The story’s most appealing character, for me, actually turned out to be Ellen, whom the authors give a fairly modern spin by portraying her as a sympathetic and tragic victim. Her backstory, as it’s revealed, is the stuff of Gothic romance, but also does convey a sense of true pathos. If there was anyone in the tale I hoped would catch a break and find peace at last, it was her. This is largely due to my empathizing with Bram and Matilda as children, and seeing Ellen through their eyes as they remembered her: the caring and pretty young governess who watched over them in hard times. It may be pushing buttons, I suppose. But it is the kind of effective plot construction that results in real emotional investment from the reader. And at the end of the day, that’s what good storytelling does.

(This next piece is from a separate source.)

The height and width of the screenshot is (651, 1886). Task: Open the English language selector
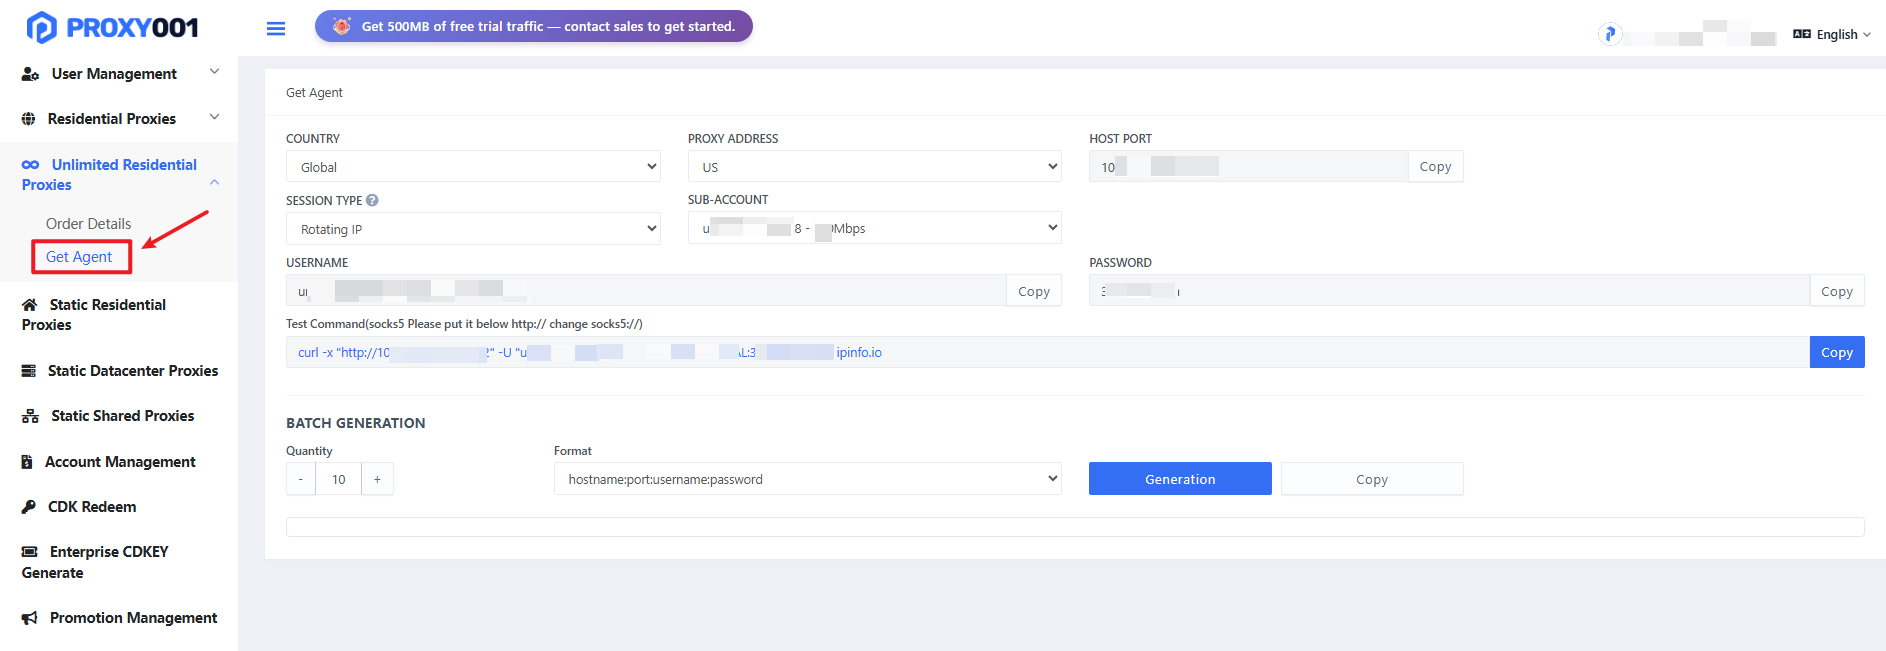[x=1832, y=34]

I’m still not sure about the resolution, and how it logically follows a climactic scene in a desolate German village, the entire population of which has been turned by Dracul. But that whole sequence is a barn-burner, and reveals Dacre Stoker and J.D. Barker as authors with a real flair for the kind of grand spectacle that longtime fans of Dracula, in all of the forms the story has taken over the years, have come to expect. Just to give you an idea of how effectively Dracul knows what it’s doing: when the Count finally appears, I had no trouble picturing him as Christopher Lee in his prime, and it completely fit. Gory, action-packed, and immersive, Dracul is a book that will sink its fangs into you and leave a nice big bloody mark.